Hoch hinaus – Erfahren Sie einen Hauch von Glamour in Pedralbes.
  • Die Gangart in Pedralbes ist langsam und es gibt eine gute Auswahl an sonnigen und grünen Fleckchen wo man einfach nur relaxen kann. Der Parc de Cervantes, im Südwesten des Bezirks, ist ein perfektes Beispiel. Es gibt 10.000 Rosenbüsche, mit über 245 Sorten aus vielen verschiedenen Ländern, so dass man den Gerüchen nicht entkommen kann. Aber es gibt nicht nur Blumen im Park, mit seinen zahlreichen Rasenflächen und Bänken ist er ideal für ein Picknick.

    Der Hauptanziehungspunkt ist das aus dem 14. Jahrhundert stammende Kloster, Museu-Monestir de Pedralbes, das am Ende der Avinguda de Pedralbes liegt. Die meiste Zeit seiner Existenz lag das Kloster isoliert auf dem Lande und erst im 20. Jahrhundert wurden Wohnkomplexe um das Kloster herum erbaut. Die Anlage umfasst ein wunderschönes alleinstehendes Kirchenschiff, welches am Ende eines gepflasterten Weges liegt. Der Konvent selbst beinhaltet noch einen Kreuzgang bestehend aus drei Ebenen und einem Innenhof. Es leben noch viele Nonnen des St Clares Orden hier und während man die Bereiche, die für die Öffentlichkeit zugänglich sind, besichtigt, kann man sich ein gutes Bild über die Lebensart wie vor Hunderten von Jahren machen. Nonnen dieses Ordens kamen für gewöhnlich aus wohlhabenden Familien, welches sich noch heute in den beeindruckenden Kunstgegenständen des Klosters wiederspiegelt.

    Der königliche Palast von Pedralbes (Palau Reial) ist ein Herrenhaus, in dem sich heute einzelne Museen befinden. Eines ist das Keramikmuseum, in dem Stücke von Picasso oder Joan Miró ausgestellt werden. Der umliegende klassische Garten ist ein Himmel auf Erden und besitzt eine Gartenlaube die von Gaudí selbst entworfen wurde sowie Laternenmasten, die sich hinter Bäumen verstecken.

    Nicht weit entfernt trifft man auf das ehemalige Güell Anwesen, dem ein gewaltiges, aus Eisen geschmiedetes Tor mit Drachenmotiv, vorsteht. Es gibt zwei Pavillons die in dem typischen „trencadís” Mosaik, bestehend aus abgeschlagenen bunten Kacheln, gestaltet sind.
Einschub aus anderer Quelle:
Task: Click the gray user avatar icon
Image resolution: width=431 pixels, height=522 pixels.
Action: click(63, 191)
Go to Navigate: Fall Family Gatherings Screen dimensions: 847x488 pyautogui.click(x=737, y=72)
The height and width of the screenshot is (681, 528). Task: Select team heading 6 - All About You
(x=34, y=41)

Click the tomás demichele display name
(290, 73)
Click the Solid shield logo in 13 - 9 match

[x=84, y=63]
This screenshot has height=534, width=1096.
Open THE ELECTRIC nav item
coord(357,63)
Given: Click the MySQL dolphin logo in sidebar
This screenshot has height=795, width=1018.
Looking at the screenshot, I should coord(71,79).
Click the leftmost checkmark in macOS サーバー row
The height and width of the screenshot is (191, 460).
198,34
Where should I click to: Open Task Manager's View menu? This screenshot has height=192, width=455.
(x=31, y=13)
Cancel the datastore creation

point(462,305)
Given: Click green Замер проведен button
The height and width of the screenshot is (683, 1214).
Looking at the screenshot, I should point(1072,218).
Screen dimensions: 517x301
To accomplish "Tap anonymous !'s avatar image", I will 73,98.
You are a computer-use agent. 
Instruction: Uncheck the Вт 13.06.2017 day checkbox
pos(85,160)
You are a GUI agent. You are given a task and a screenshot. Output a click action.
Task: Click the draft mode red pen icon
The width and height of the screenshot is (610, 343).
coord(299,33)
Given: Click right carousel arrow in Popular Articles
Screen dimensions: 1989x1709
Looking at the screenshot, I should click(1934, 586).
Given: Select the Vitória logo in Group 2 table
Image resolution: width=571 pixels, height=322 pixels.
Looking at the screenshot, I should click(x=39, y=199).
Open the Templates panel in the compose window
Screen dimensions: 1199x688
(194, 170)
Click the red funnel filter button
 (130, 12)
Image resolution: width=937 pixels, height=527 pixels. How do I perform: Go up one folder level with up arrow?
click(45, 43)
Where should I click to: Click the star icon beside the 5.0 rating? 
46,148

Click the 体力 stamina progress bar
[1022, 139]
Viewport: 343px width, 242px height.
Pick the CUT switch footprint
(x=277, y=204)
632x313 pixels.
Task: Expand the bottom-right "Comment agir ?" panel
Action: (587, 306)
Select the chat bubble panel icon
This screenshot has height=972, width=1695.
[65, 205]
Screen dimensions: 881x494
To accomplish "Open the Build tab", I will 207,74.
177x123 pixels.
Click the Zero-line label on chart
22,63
Das ganze Anwesen trägt die Handschrift des Meisters Gaudí und es war der erste Auftrag von seinem berühmten Förderer und Gönner Eusebi Güell. Das klaffende Maul des Drachens am Tor ist ein tolles und ungewöhnliches Fotomotiv.

    Essen gehen

    Es gibt keine große Auswahl an Restaurants in diesem Bezirk aber die wenigsten kann man als „Exquisite“ bezeichnen. Ein Katzensprung vom Kloster entfernt liegt das El Jardi de l’Abadessa mit seinem wunderschönen Garten. Hier ist das Speisen an frischer Luft eine besondere Freude. Die Küche ist frisch mediterran und die gute Weinliste rundet die Sache ab. Falls Sie liebend gerne Fisch essen, sollten Sie dem Tritón einen Besuch abstatten. Die Fischgerichte sind großartig und es gibt auch immer ein paar Fleischvarianten auf der Karte. Wenn man wirklich dem Fass den Boden ausschlagen will, sollte man im malerischen La Venta speisen, das am Fuße der Seilbahn nach Tibidabo liegt. Es handelt sich eigentlich um zwei separate Restaurants, das erste, eine Veranda im Erdgeschoss und das zweite ein Speisesaal im Obergeschoss (El Mirador de La Venta) mit einer atemberaubenden Aussicht auf die Stadt. Das Lokal besitzt ein entspanntes Ambiente und ist super für ein gemächliches Mittagsessen. Im Speisesaal gibt es nur 7 Tische, daher sollte man reservieren um die tolle Aussicht nicht zu verpassen.

    Am Abend

    Um bei der Exklusivität des Bezirks zu bleiben, findet man ein paar wenige erlesene Nachtclubs. Es gibt nichts Edleres als den Elephant Club, welcher sich in einem Herrenhaus im Stil der 20er Jahre befindet. Der Club erwacht so um 23 Uhr zum Leben, wenn sich die Räumlichkeiten mit Prominenten und Möchtegerns füllen. Im Sommer werden draußen noch zusätzlich Beduinenzelte aufgestellt, in denen man in Sesseln relaxen kann. Im Elephant will man gesehen werden, für einen ordentlichen Preis versteht sich.